Ölüm bize de yaklaşırmış dediniz..
Ölmesi kanıksanmış, öleceği gelmiş bir yaştayız artık.
Ölmüş olmasına şaşırılmayan bir adamım.
Bir baksana, ne değişti ki dünyada, ben eksildim diye.
Boğaz Köprüsü’nde trafik akıyor hâlâ.
Ben öldüm diye şeritleri eksilmedi ya yolların.
Ben öldüm bu defa...
…………………
Cengiz Akyıldız
Yeni yetmeydik henüz. Allah razı olsun, babam tuttu elimden verdi koca koca kitapları elime “OKU” dedi. Beynimizi ÜLKÜ adlı yar ile doldurdu. Sevgi hep ÜLKÜ adında işlendi, yüreklerimize… Ve gün geldi, tunçtan bileklerimizi, demirden yüreklerimizi mücadeleye sürdüler. Ne içindi, nedendi? Bilmiyorduk. Aklımıza sadece ülküye dair mücadele vardı. Aslında işimize gelmiyor değildi hani… Vurduk kırdık martavalları özde bir ad verdiler sırtımıza, taşı bu yükü dediler. Ve UÇ BEYLERİ olduk.  
Serhatlerin utanmazlığını yüzümüze çarparken, görmüyorduk ama hissediyorduk, samandan yapılma burçların tir tir titrediğini… Durmak yoktu düşüncemizde ve bilmiyorduk ki beyinlerini Manukyan’ın senetli avratları misali laçkalaşmış mahlûkların, bizi durdurma hayaliyle donattıklarını… Biz durmuyorduk, onlar düşünüyorlardı derken Bizans kahpeliği hükmünü koydu, Serhat Boylarına… Düşünmek, durmayı yenmişti. Saldılar, onca suçları üstümüze. “Din Arap’ın uğraş Türk’ündü” lakin suçla uğraşmak biraz zordu. Bıkmadık uğraştan. Ve adımızı yine değiştirdiler, SUÇ BEYLERİ dediler.
Uğraştan bıkmamak güçlendirdi bizi. Aczin cehenneminde cenneti tattık! “Gecedir” dediler “sabaha güçleniriz” dedik. “Karanlıktır” dediler, “gün ışıyınca güçleniriz” dedik. Gün geldi, güçlülerin karşısında güçlendik. Adımızı tekrar değiştirdiler. Ve bu defa GÜÇ BEYLERİ dediler.

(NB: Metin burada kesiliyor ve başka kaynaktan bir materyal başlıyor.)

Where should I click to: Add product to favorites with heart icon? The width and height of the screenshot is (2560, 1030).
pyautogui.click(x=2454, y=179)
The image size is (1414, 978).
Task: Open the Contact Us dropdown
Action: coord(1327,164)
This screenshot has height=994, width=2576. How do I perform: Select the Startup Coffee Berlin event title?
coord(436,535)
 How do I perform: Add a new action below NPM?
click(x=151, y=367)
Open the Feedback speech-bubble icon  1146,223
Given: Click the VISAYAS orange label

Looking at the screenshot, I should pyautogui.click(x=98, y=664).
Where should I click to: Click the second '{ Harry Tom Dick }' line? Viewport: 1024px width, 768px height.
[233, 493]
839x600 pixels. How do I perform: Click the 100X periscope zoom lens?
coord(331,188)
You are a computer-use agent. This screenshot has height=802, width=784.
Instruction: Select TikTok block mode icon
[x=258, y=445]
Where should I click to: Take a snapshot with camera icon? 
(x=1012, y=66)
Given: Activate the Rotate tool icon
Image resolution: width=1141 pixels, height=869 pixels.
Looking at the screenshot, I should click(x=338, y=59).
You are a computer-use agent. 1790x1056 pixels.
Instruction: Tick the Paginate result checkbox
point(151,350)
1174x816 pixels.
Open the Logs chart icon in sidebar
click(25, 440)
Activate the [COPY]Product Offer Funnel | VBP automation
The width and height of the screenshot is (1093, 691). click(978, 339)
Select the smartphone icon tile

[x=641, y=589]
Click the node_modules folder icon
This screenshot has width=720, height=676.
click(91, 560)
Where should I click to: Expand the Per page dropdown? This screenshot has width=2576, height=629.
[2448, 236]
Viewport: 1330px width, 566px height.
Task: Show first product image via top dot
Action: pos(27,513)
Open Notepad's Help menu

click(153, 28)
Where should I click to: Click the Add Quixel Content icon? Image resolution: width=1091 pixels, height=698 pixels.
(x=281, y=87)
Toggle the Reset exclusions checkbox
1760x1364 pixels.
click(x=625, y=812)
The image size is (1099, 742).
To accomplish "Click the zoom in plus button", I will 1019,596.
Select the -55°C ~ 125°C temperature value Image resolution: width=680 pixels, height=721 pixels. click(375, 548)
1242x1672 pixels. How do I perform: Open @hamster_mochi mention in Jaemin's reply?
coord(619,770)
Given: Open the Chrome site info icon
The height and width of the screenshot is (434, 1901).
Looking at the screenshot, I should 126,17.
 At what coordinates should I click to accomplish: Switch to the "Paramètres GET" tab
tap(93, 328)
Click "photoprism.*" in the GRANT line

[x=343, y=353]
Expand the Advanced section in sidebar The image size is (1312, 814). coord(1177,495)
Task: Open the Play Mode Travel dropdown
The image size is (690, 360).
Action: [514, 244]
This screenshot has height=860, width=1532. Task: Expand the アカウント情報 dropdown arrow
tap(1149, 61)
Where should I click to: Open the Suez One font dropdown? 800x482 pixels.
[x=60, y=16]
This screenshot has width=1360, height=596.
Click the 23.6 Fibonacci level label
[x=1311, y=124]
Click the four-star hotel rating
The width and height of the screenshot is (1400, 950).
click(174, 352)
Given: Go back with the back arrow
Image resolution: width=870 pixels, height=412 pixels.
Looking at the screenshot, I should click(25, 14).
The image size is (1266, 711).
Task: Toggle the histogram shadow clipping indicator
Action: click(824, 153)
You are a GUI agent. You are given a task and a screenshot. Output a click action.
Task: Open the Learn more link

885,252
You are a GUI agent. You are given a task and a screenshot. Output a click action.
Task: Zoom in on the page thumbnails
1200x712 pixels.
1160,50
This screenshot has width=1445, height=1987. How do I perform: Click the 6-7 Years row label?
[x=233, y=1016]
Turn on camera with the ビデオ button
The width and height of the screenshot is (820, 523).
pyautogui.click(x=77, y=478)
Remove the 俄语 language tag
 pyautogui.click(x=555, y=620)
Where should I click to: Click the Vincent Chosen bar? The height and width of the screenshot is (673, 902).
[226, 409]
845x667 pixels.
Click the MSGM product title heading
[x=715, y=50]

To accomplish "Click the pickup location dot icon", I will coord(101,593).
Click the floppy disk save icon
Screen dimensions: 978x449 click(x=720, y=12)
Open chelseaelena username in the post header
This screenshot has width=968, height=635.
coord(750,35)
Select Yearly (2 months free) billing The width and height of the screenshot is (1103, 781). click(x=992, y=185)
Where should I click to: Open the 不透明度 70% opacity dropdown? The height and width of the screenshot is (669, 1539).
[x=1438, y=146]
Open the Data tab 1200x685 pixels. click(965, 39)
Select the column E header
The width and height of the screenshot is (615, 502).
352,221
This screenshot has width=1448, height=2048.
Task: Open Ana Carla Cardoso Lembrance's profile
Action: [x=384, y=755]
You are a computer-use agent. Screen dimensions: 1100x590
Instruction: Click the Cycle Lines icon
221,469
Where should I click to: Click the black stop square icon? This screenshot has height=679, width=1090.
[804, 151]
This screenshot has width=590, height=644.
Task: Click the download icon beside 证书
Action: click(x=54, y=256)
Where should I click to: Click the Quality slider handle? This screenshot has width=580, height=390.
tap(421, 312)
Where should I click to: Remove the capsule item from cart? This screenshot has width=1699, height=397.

Lakin o kadar güçlü değilmişiz, namertler meydanında dönen kahpe pazarlıklar karşısında, kaleler bir bir düştü. Mertler tarihinde, namertler dönemi başladı. Mert fikirler, namertçe kurşunlandı, kılıçlandı, tekmelendi. Güç beyleri anladılar ki, günün gecesi başlıyor, akşam vaktidir. Sarıldılar birbirlerine sıkıca… Yürüdüler… Ağır yaralar sızısınca göç ettik. Meydan boş kaldı ve bu meydan da adımıza bu kez de GÖÇ BEYLERİ dediler.
Göçte geçmişi düşündük. Artık biz düşünüyorduk, onlarsa durmuyordu. Devir tersine dönmüştü! Geçmişin muhasebesi ile geleceğimize yön verdik. Geçmişte yaptığımız hataları bir daha tekrarlamamak üzere and içtik.
Bilendik, pusatlandık, deliliği değil aklı önder kıldık. Ve yıllar sonra onların değiştirip durduğu adımızı bu kez ve son olarak biz değiştiriyoruz.
“ÖÇ BEYLERİ” Hesabı olanlara selam olsun.